Elie came home this past weekend relaxed and happy, only to find a house that was very pressured. The week had been long and hard and there were many things going on. Something with the car broke; we were having company; I’d worked late the night before and hadn’t had time to do anything to prepare for the coming Shabbat or Elie’s weekend at home.
Elie dived right in to help, his brothers helped, his youngest sister hung up the laundry. Elie and his father fixed the car. It all got done. We were all exhausted and grateful to have the coming 25 hours to rest. But, as happens at the worst of times, Elie’s little sister became sick over night with a fever, stomach ache and headache.
In the afternoon, hoping to make her feel better, I made her a cup of tea. It’s a special tea known to help stomach cramps, but it was too hot to drink. I asked Elie to bring me some cold water and he suggested an ice cube would work faster. He went to the freezer, took out a tray, removed an ice cube, took aim, and threw the ice cube across the room…right into the cup of tea.
“I can’t believe you did that.” I was shocked. “How did you do that?” Could he really have aimed that tiny ice cube and thrown it such a distance so accurately?
“That’s what I do,” Elie said with an endearing smile, “I aim.”

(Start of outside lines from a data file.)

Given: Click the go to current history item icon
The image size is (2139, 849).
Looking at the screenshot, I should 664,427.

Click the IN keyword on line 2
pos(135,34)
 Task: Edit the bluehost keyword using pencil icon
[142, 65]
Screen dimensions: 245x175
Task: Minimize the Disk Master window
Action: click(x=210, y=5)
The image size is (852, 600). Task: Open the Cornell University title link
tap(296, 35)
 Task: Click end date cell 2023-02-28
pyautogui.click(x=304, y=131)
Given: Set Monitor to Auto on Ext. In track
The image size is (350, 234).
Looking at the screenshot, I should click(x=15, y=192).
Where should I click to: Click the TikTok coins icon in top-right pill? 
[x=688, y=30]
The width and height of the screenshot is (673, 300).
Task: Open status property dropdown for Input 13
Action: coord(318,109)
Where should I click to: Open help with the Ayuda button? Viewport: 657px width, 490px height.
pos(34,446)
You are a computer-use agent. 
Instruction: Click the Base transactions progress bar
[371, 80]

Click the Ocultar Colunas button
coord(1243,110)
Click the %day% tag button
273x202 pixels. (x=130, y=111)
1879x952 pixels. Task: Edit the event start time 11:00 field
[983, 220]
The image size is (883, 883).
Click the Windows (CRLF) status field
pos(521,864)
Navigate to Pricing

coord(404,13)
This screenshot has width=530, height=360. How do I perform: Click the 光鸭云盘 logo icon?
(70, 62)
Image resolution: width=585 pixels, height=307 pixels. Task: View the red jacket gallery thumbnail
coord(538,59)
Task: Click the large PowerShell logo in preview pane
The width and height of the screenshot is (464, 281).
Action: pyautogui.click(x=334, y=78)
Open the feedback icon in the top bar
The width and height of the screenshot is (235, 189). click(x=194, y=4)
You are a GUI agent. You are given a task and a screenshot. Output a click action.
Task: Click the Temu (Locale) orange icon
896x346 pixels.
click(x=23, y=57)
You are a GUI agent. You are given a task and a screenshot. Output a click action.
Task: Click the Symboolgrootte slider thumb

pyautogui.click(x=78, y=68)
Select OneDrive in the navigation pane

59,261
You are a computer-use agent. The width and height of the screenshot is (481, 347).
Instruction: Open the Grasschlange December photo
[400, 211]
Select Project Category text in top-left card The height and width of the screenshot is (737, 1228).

Yes, that’s part of what he does in the army. He aims and “gets” his target. Still having trouble believing, I questioned him a little further. Elie walked over to the flowers on the counter and pointed to the tiniest one. “I can hit this from 100 meters,” he said. “To the eye of a person, not the whole face, if I have to,” he finished.
And then I realized what he meant. Imagine a terrorist holding a hostage. Imagine knowing that this terrorist would rather die than give up the hostage to safety. Imagine him using the hostage as a human shield. Imagine knowing that the only way to save the hostage, was to shoot the terrorist, whose head was so close.
“That’s what I do,” Elie said – and I realized once again that for all the wonderful things Elie is experiencing in the army, for all the growing that he is doing and the new things he is learning, there is a serious side to it all.
This was a week that saw a bomb blow up in Dimona. In the cruelest of acts, two terrorists were dispatched to this small southern city. The first killed himself, murdering an elderly woman, critically injuring her husband, and wounding dozens of others. One of the wounded was the second terrorist who had a plan to wait until a new crowd gathered before setting off his explosives.
Within seconds of the first blast, people rushed in to help. A doctor approached the second terrorist who was laying on the ground, thinking to help him. As the doctor opened the terrorist’s jacket, he saw the explosives strapped to the man’s body. He and others screamed warnings as everyone ran from the area. Those who could not run, the wounded, lay on the ground close to the second terrorist.
As others ran away in fear, a brave police chief approached. Officer Kobi Mor saw the wounded terrorist reach for the wire to explode the second bomb. He crouched down within meters of the terrorist, took aim and shot the terrorist in the head. The terrorist was stopped from setting off the second explosion that would likely have killed others (at least the wounded who lay around the terrorist).
“That’s what I do,” Elie said to me, “I aim.” Sometimes, the ability to aim can be funny and cute as it was when Elie threw an ice cube across the room, and sometimes, it can be deadly serious. The army gives them the skills. The army teaches them when to use it. Because Kobi Mor had that skilled, many lives were saved this week.
May the families of the dead and wounded in Dimona find comfort in the caring and speedy actions of the rescuers and doctors, and may they know no more sorrow.